--- Excerpted text Enclosed Below ---

Yes, sometimes players need their rest. Even "sexy" rest. |
The original title for this post read something like, “I Got
What I Wished for and Everything Went Horribly,” but, with one magnificent, uncontroversially
controversial shot (that shot is over the line; don’t play), team scapegoat/proximate
measure for the Portland Timbers’ ceiling, aka, Lawrence Olum, scored the equalizing goal that his team always seemed destined to score. The Portland
Timbers utterly frustrated the New England Revolution tonight, knotting them up 1-1 at the middle-of-nowhere they call Gillette Stadium (build a goddamn
stadium, Bob; you’re rich and New England fans deserve better), and they did it with
a team deep enough into the Bs to register as a B-, maybe even a C+. [ed. a bit of hyperbole, there.]
On a personal level, tonight was huge: the Portland Timbers finally rested some key players - something I’ve been shouting into this tiny
megaphone since The Dog Days of 2018 (shit…”Tiny Megaphone,” gotta claim that
name before someone else does) - most notably Diegos Valeri and Chara, and, in
a welcome twist, they also sat Samuel Armenteros, aka, the only forward who is
presently within a freakin’ mile of Portland’s starting line-up (more on that
later). I got what I wished for tonight and, won’t lie, tonight also made a
pretty good case for why I should not want this. This was a fan’s game, something
that any sane neutral would turn off for C-Span, or the radar pattern they
showed on the Weather Channel way back when (my dad watched that stuff for
hours…probably should have worried about that a little more). I also think that
suited the Timbers just fine.
Through the first half, Portland was disconnected enough to
make me wonder whether they’d ever practiced this particular starting eleven.
Things didn’t improve enormously in the second half, though they did improve.
Maybe. Here’s the thing: on the one hand, I have loose memories of seeing
Timbers players in New England’s half more often in the second; on the other, I
can’t remember a single stand-out moment for any one Portland player. Instead,
I see Alvas Powell making a miraculous run into the Revolution’s half, only to
pass to some phantom into the right-side spaced he opened by cutting inside, and
Lucas Melano making a similar run up the gut, only to shrug and shoot with a
head full of doubt somewhere around the 80th minute.
The more remarkable thing is that I can’t recall many similar
stirring moments for the New England Revolution, a team leaning fatally hard
into the ropes right now. Cristhian Penilla dribbled through some puzzles early for the
Revs. They almost broke the Timbers defense right away (seriously, both Jeff
Attinella and Larrys Mabiala stayed down longer than even jaded Timbers fans
should like), and Scott Caldwell finished off Kelyn Rowe’s strong shot to score
the Revs’ one goal (against Steve Clark), but, overall, the Timbers defended
well and attacked adequately…and that was enough against a New England team
that, arguably, should start thinking real fucking hard about tomorrow, if only
because today is unrelenting misery.

--- End of Enclosed Excerpted text ---
--- Available data Enclosed Below ---

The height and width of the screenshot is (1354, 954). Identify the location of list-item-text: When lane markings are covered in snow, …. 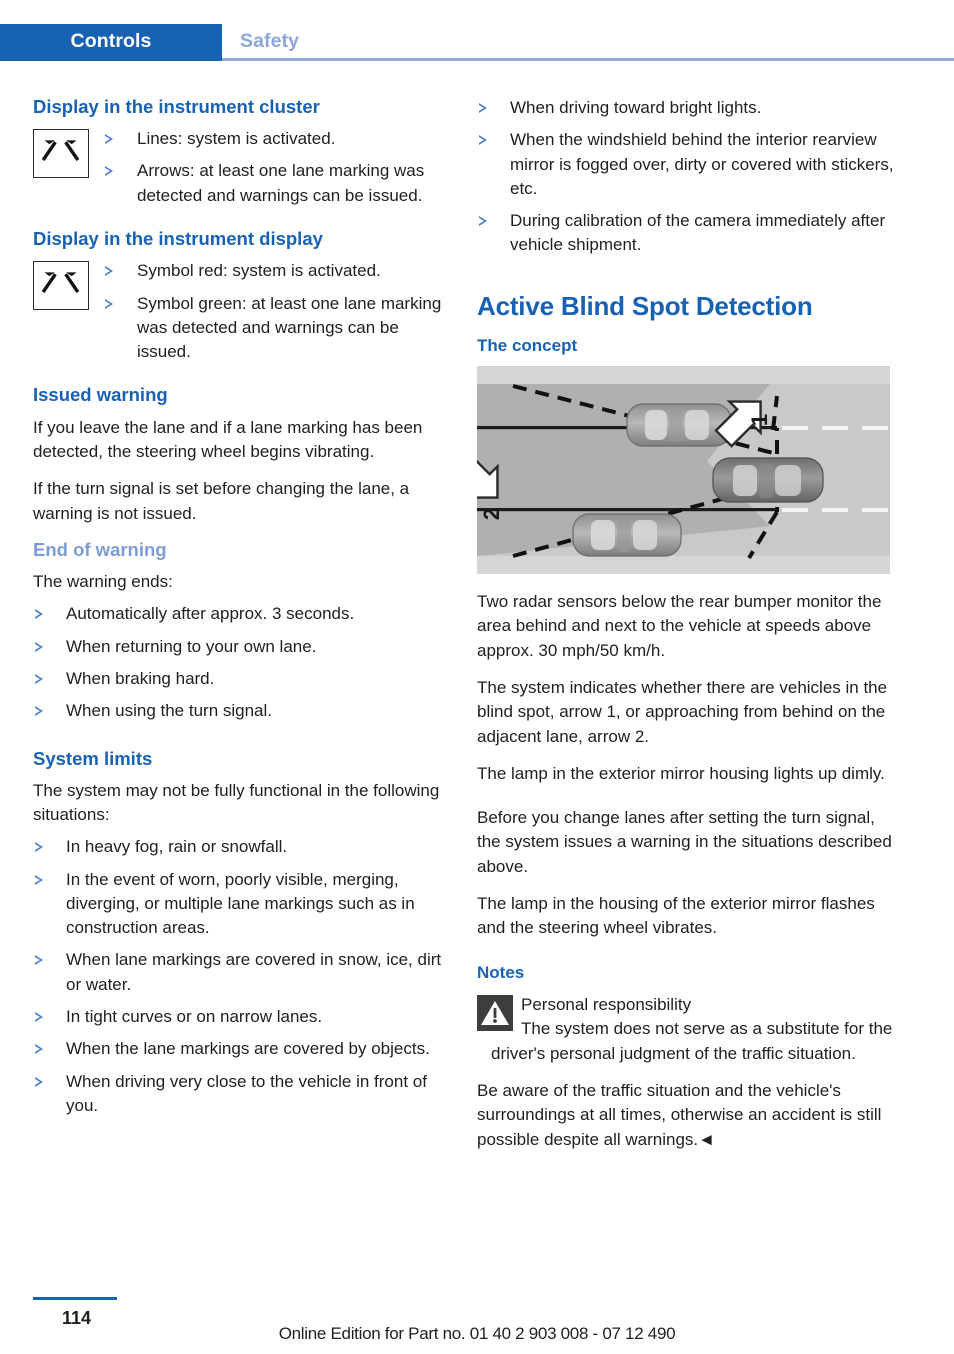
(254, 972).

--- End of Enclosed Available data ---

#### Exercise requirements:
Translate this sentence from the match recap above into Spanish: "Things didn’t improve enormously in the second half, though they did improve."

#### Solution:
Las cosas no mejoraron enormemente en el segundo tiempo, aunque sí mejoraron.